Messor structor is a species of harvester ant belonging to the subfamily Myrmicinae native to the Mediterranean region and adjacent areas. It has been reported from southern Europe (e.g. Iberian Peninsula, France, Italy, Balkans) through North Africa and into western Asia. Its northern range reaches into the southern parts of Central Europe.

== Description ==
Messor structor is a large, seed-harvester ant with pronounced worker polymorphism. Workers range roughly 4–10 mm in length. The body color is typically dark brown to black; unlike some other Messor species, many M. structor workers have a distinctly brown hue. The exoskeleton is covered with relatively dense, stiff hairs or bristles.

== Habitat ==
M. structor typically inhabits dry, open habitats – especially sandy or steppe environments. It favors steppes, semi-deserts and sandy plains.

== Behavior ==
=== Foraging ===
Like other harvester ants, M. structor is mainly granivorous. Workers forage for and collect seeds throughout the warm season.
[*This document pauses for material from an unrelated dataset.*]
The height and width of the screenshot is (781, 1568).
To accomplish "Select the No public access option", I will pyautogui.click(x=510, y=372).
They remove seed appendages before storing the seeds in the nest, which inhibits seed germination. Colonies can accumulate large seed stores, often 1–2 kg or more in underground chambers.

=== Colony structure ===
Messor structor colonies are typically polygynous and can be quite large. Colonies on the order of thousands of workers are common. One source notes colonies up to ~5,000 workers in the wild, while anecdotal reports suggest very large captive colonies of tens of thousands are possible. In many areas M. structor populations form unicolonial super-colonies – nests lack clear boundaries and workers freely intermingle between neighboring nests. For example, Austrian populations have been observed as unicolonial, with no clear aggression between nests and no distinct mating flights.